Sondaggio di “Piazza Pulita” dà FdI al massimo storico: 26,5%

L’ultimo sondaggio Proger Index Research realizzato per Piazza Pulita il 7 settembre   fotografa l’ulteriore crescita del partito di Giorgia Meloni. Che vola al 26,5 per cento e si conferma primo partito italiano. Con una crescita del 4 per cento da fine maggio. Il partito di Letta scende invece al 21,1%, a oltre 5 punti da FdI. Alle spalle del Pd sale il Movimento 5 Stelle (14%) che stacca la Lega (11%). Azione-Italia Viva al 7,2% duellano con Forza Italia (7%). Seguono Verdi-Sinistra Italiana (4%) e Italexit (3%). Soddisfatta del nuovo exploit, Giorgia Meloni su Facebook commenta lapidaria e ironica. “Devo ammettere che la campagna di demonizzazione contro di noi sta funzionando”, scrive postando la grafica del sondaggio.
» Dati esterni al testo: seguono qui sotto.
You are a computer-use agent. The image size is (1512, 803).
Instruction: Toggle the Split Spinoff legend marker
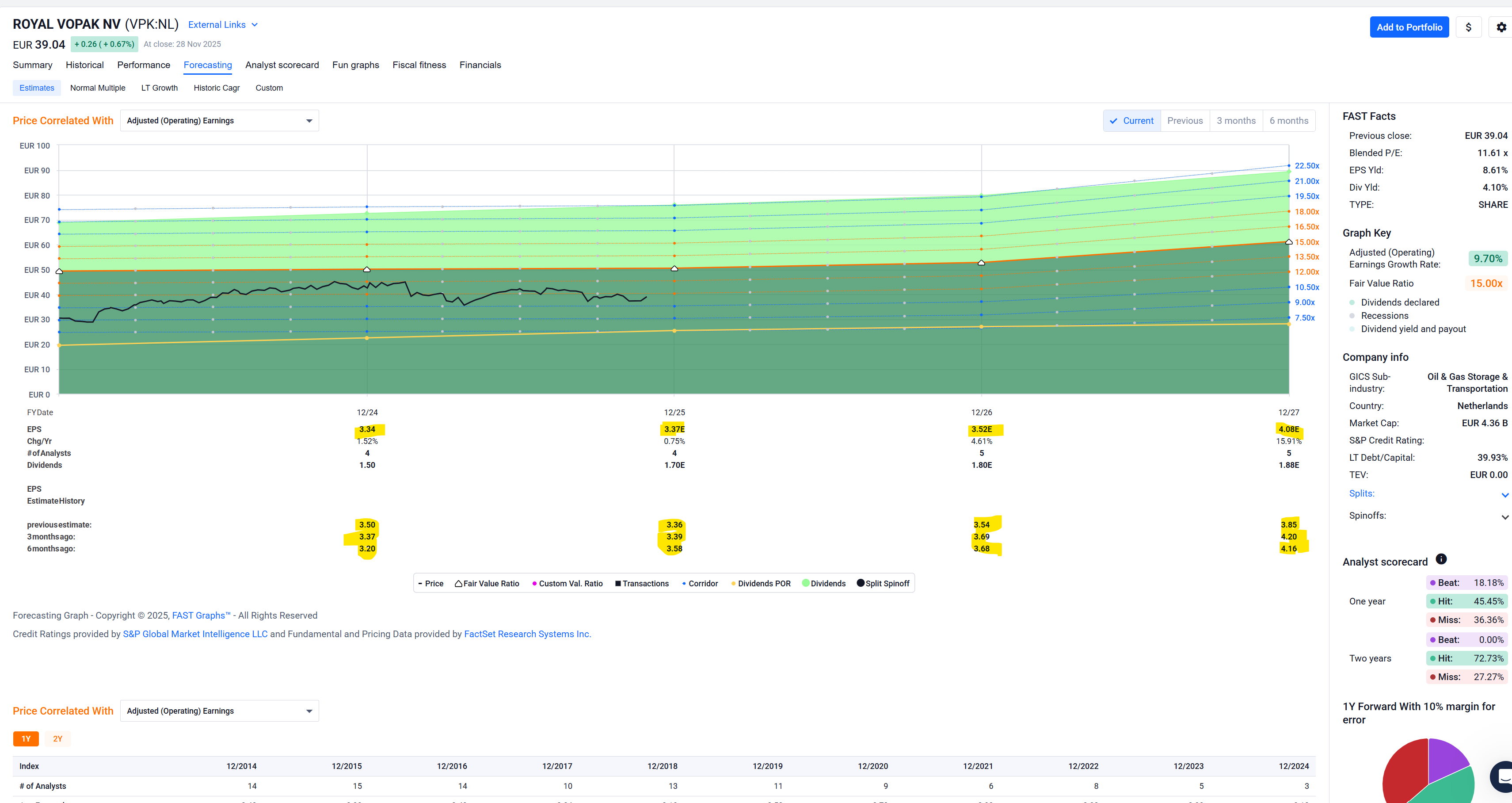point(861,583)
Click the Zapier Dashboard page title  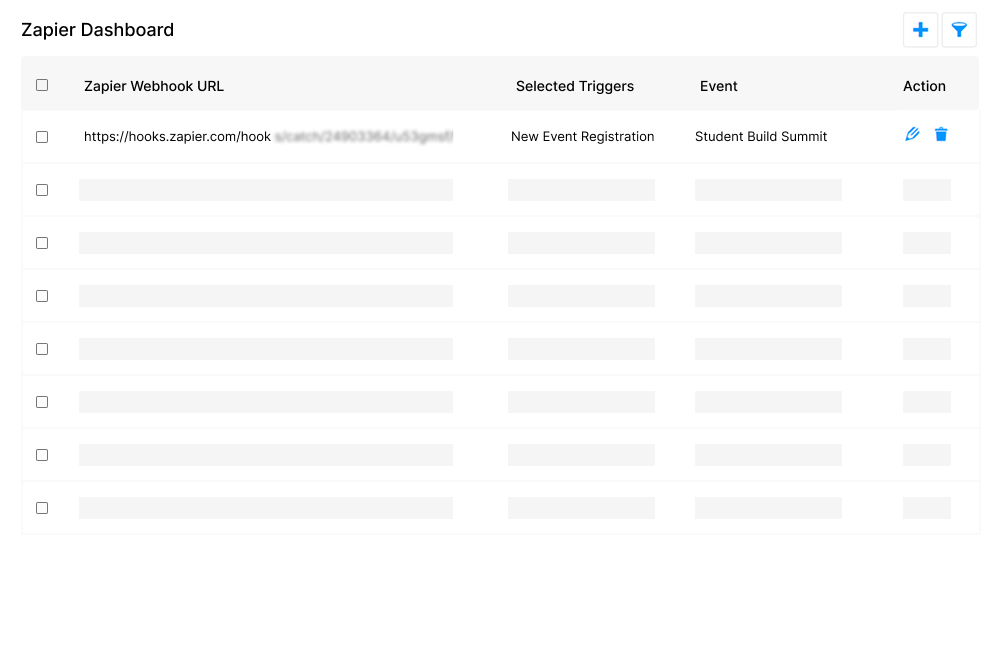coord(97,30)
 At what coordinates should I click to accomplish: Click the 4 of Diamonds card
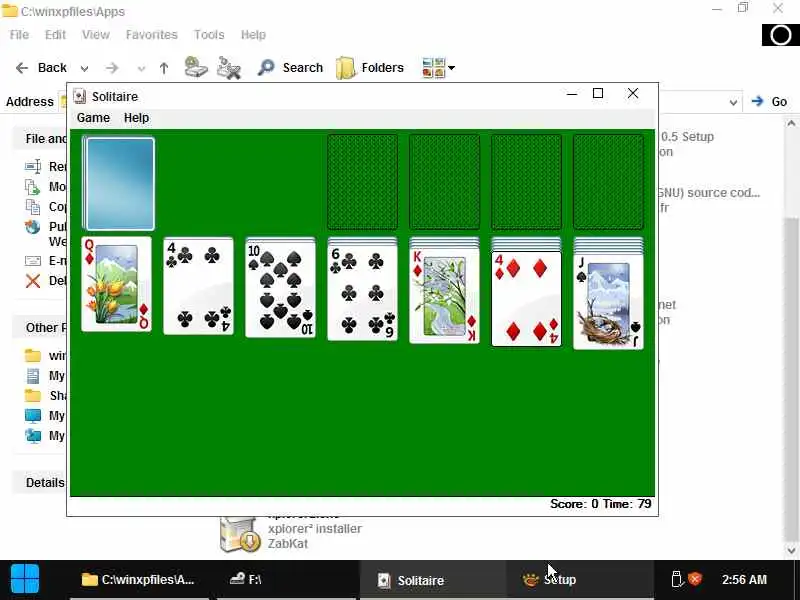click(526, 299)
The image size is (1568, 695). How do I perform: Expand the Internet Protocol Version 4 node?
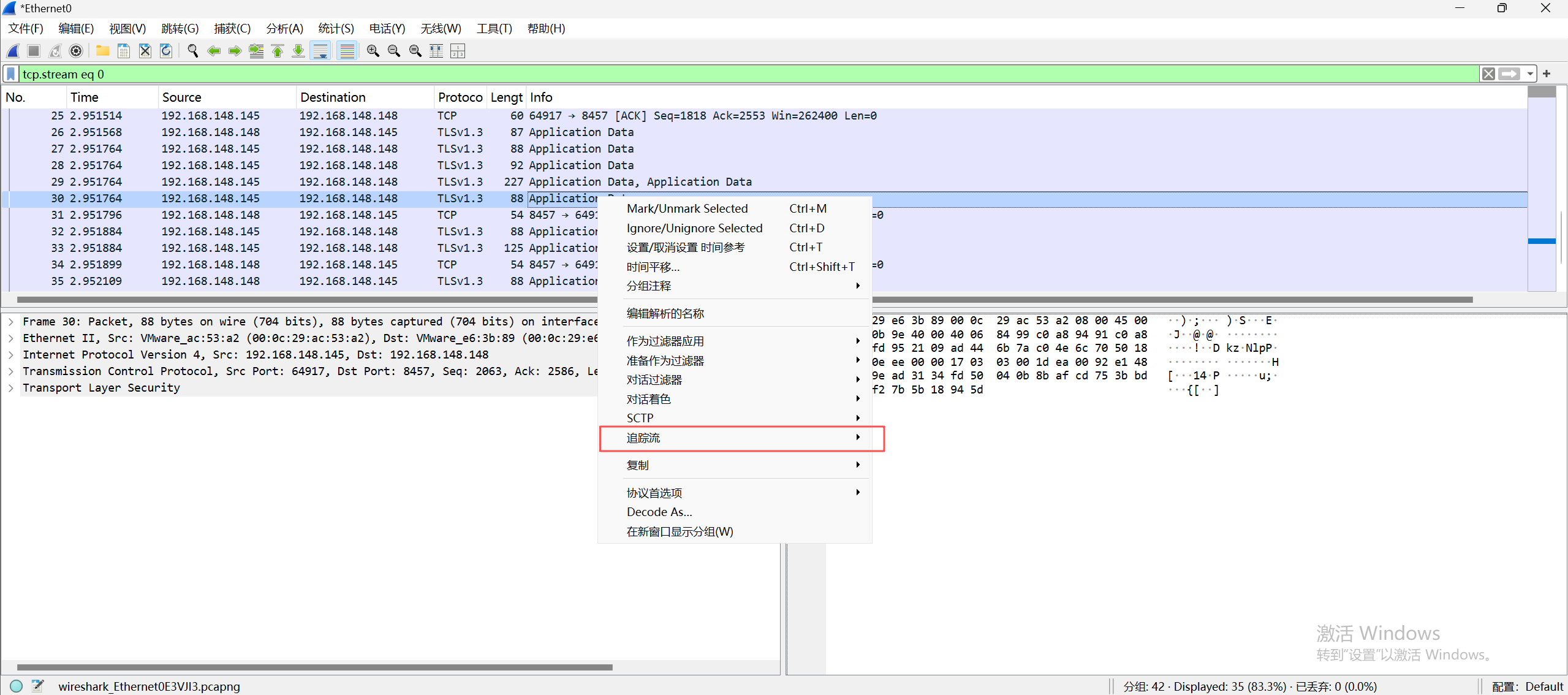[11, 355]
Leggermente diversi i dati dell’ultima rilevazione Ipsos, che vede  il partito di Matteo Salvini al 12,5%, Forza Italia stabile all’8% e il Terzo polo con il 6,7%, comunque in crescita. L’analisi dei flussi elettorali rispetto al voto delle europee del 2019 mostra, secondo l’analisi di Nando Pagnoncelli,  che il consenso per FdI proviene in larga misura dalla Lega e da Forza Italia. A cui si aggiunge una quota non trascurabile di elettori che si erano astenuti. Il Pd nelle ultime settimane è apparso in seria difficoltà, penalizzato dalla crescita del M5S e del Terzo polo. E dal rischio di una scarsa mobilitazione di una parte del proprio elettorato rassegnato alla sconfitta.

Nel complesso, quindi, nell’attuale scenario quadripolare il centrodestra aumenta il vantaggio sul centrosinistra che oggi risulta di quasi 20 punti. Uno stacco che dovrebbe determinare un  boom di seggi e una maggioranza solida in Parlamento. A differenza di quanto emergeva a metà luglio – spiega Pagnoncelli –  quando l’analisi prese in considerazione anche l’ipotesi di una competizione tra il centrodestra e il cosiddetto campo largo (mai decollato), oggi si profila una solida maggioranza assoluta per il centrodestra.

Sia alla Camera sia la Senato, dove otterrebbe rispettivamente 249 e 121 seggi a fronte di 82 e 43 seggi attribuiti al centrosinistra. Inoltre, dei 147 seggi assegnati alla Camera con metodo maggioritario ben 129 (88%) andrebbero alla coalizione vincente (62 su 73 al Senato, pari all’85%).  Sulla base di queste stime, a due settimane dal voto appare difficile prefigurare un rovesciamento dei rapporti di forza tra gli sfidanti, anche se resta molto alta la percentuale dell’astensione, che potrebbe riservare sorprese finali.